| TEXT PASSAGE |
* * * *

INVERCLYDE Council is setting up a £4m emergency fund and will act as a lender of last resort in a bid to keep vital services and provisions afloat through the coronavirus crisis.

Local authority leader Stephen McCabe told the Tele they would act as a life support to keep the fabric of the community together.

They are putting a £4m fund together as a starting point as they try to navigate through the economic fallout of the lockdown locally.

Councillors met in person, with social distancing, to agree the measures, with others dialling in by conference call.

Mr McCabe, who chaired the unprecedented policy and resources committee talks, said: "This is a crisis beyond comprehension. "We need to help all those who we will need when this is over.

"We need to support the childcare providers who have to be there in the future and for example companies who provide our school transport.

"We will need them when everything goes back to normal."

Mr McCabe says the council has never faced a crisis as bad and that the financial implications of it could be dire.

* * * *

| EXCERPTED RECORDS |
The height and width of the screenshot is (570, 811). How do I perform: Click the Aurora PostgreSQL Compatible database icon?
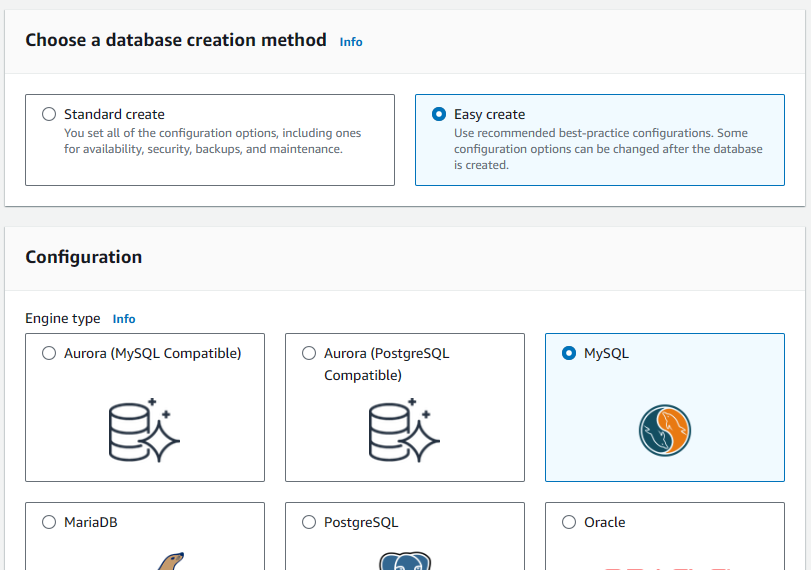click(x=404, y=430)
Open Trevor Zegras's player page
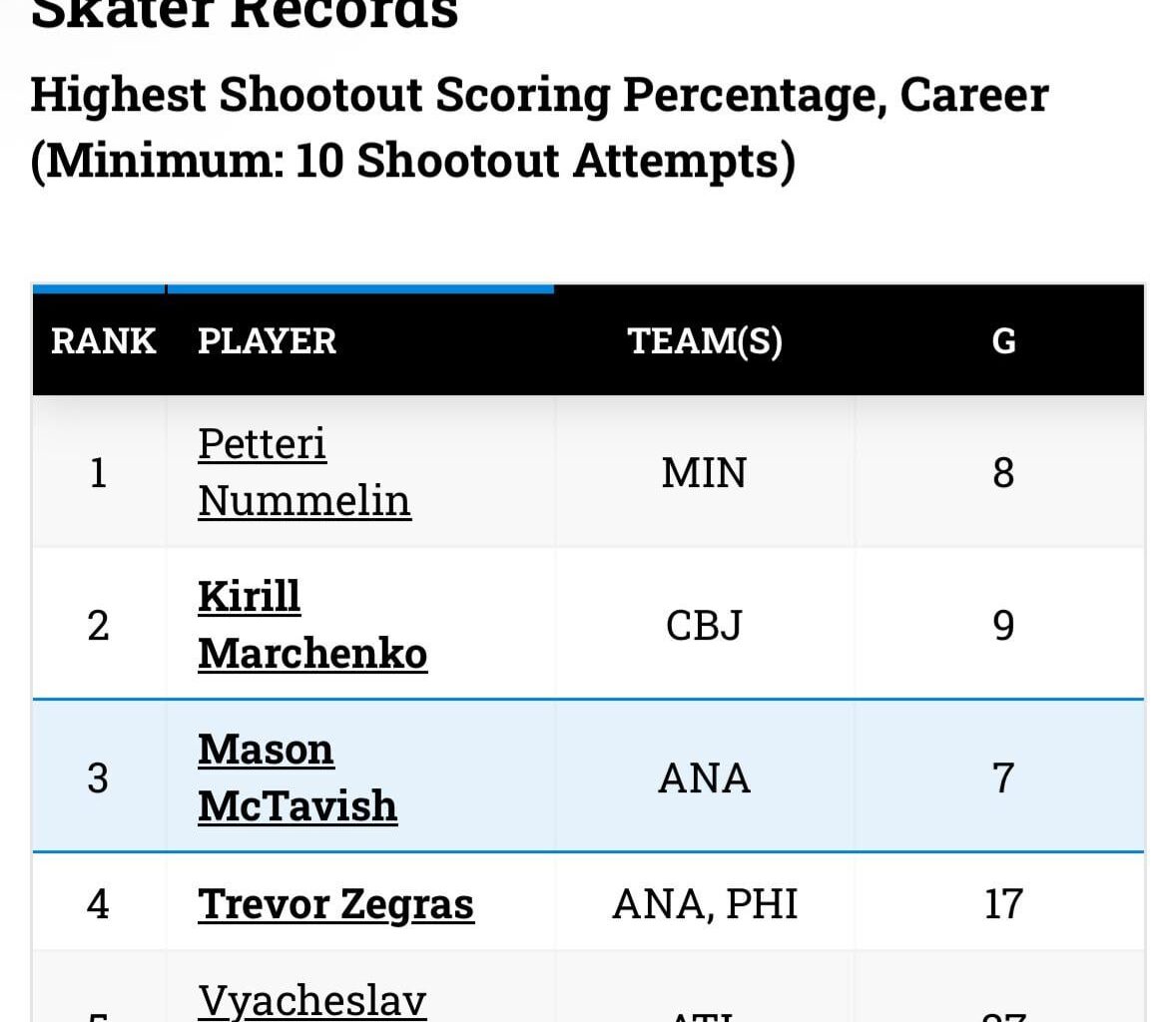1176x1022 pixels. click(x=336, y=903)
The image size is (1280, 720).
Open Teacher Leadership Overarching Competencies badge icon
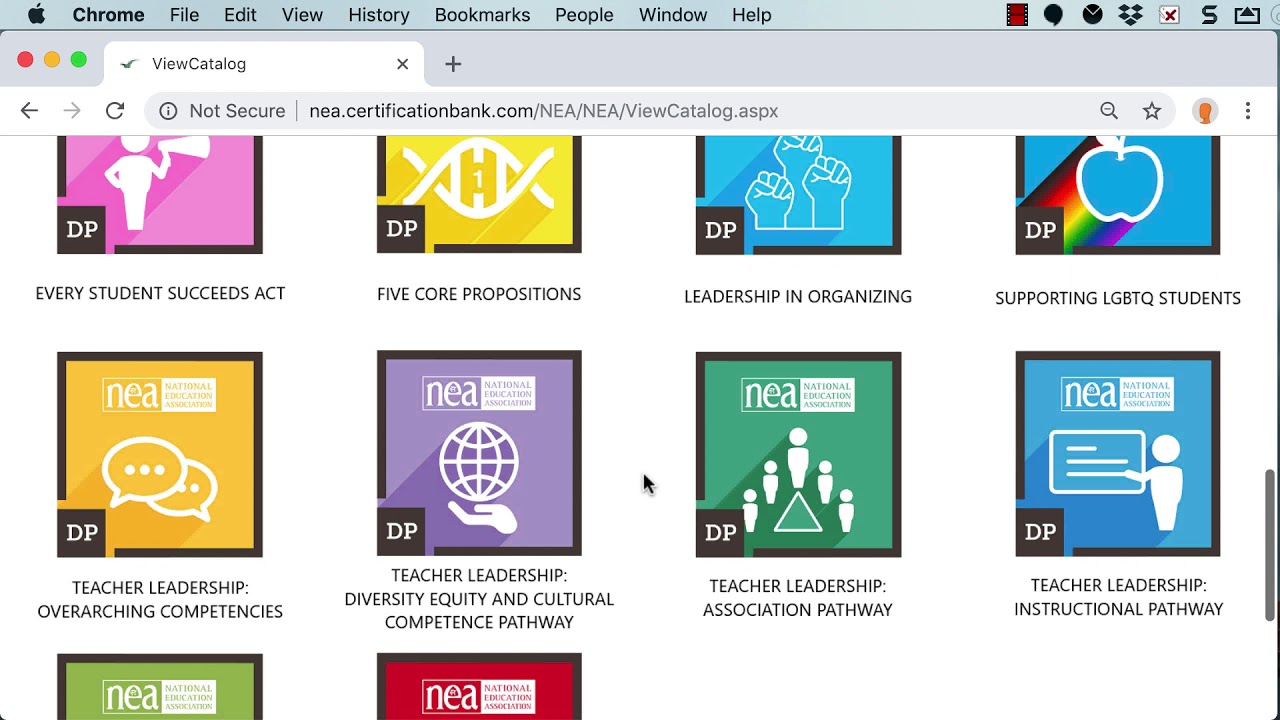point(160,454)
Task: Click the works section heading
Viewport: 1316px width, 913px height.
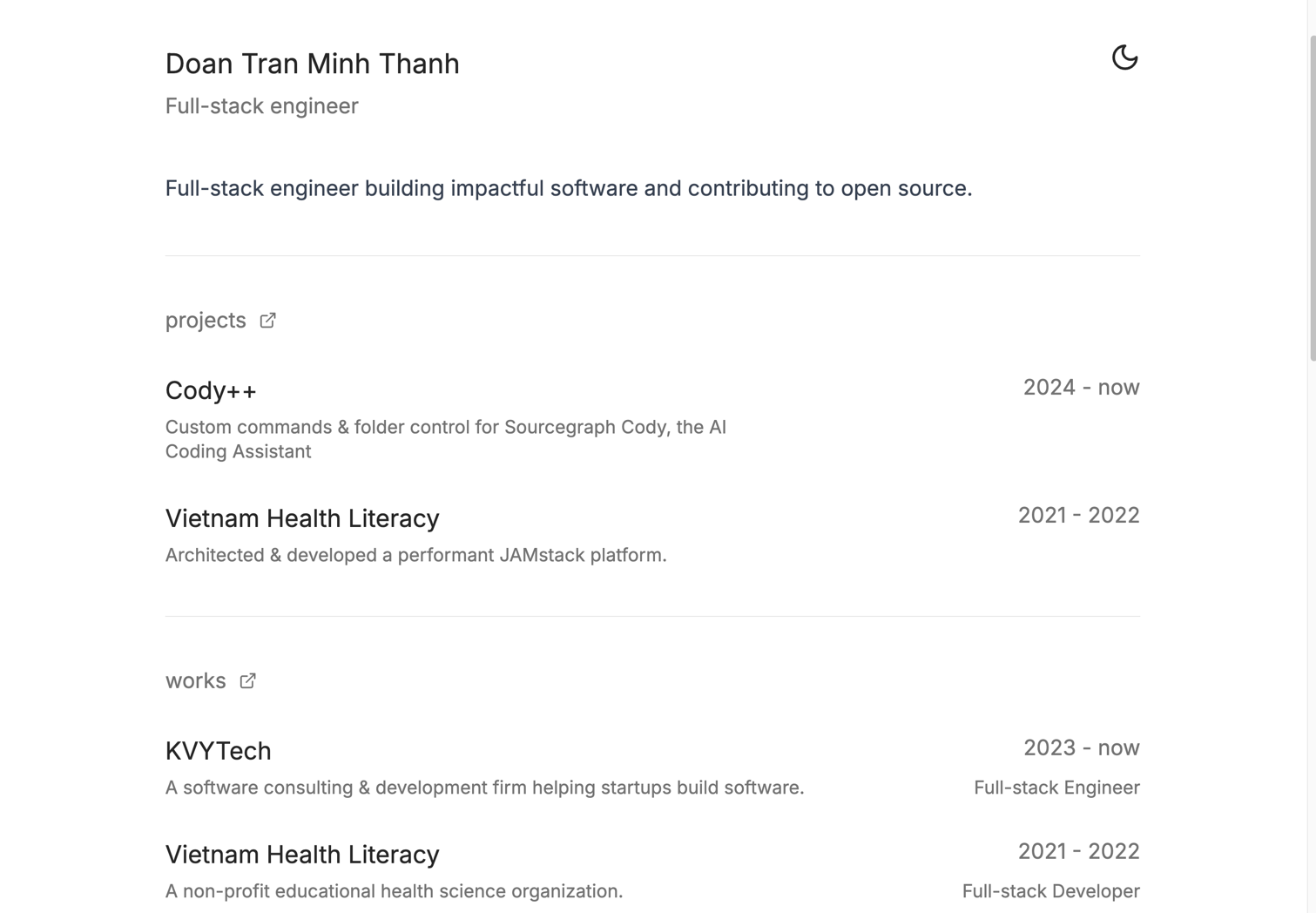Action: click(x=195, y=680)
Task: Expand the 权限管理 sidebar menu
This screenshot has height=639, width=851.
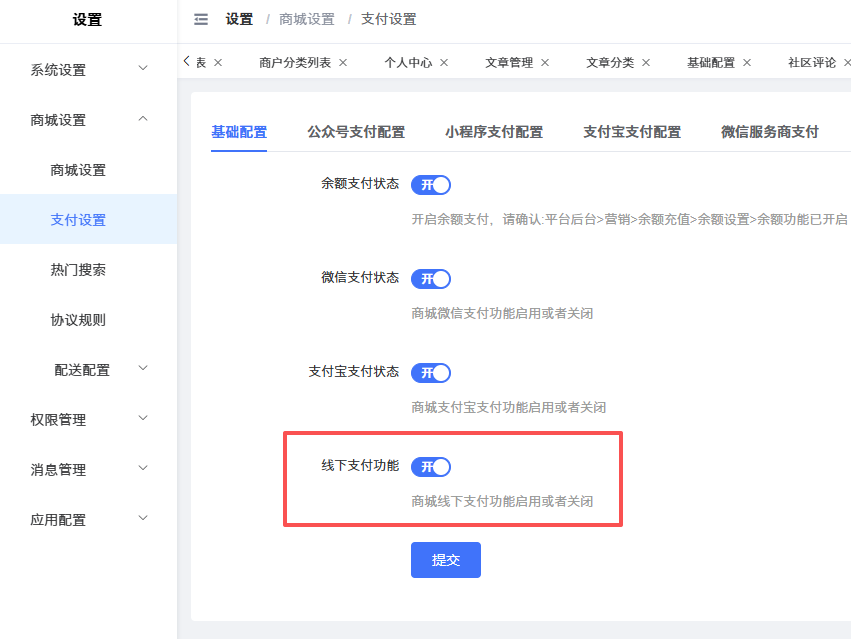Action: (88, 420)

* * * *

| DIRECTIONS |
Based on the article about Inverclyde Council's emergency fund, explain why Stephen McCabe says the council needs to support childcare providers and school transport companies.

| REPLY TO THE TASK |
McCabe says the council needs to help everyone it will need once the crisis is over. Childcare providers have to be there in the future, and companies such as school transport providers will be needed when everything returns to normal.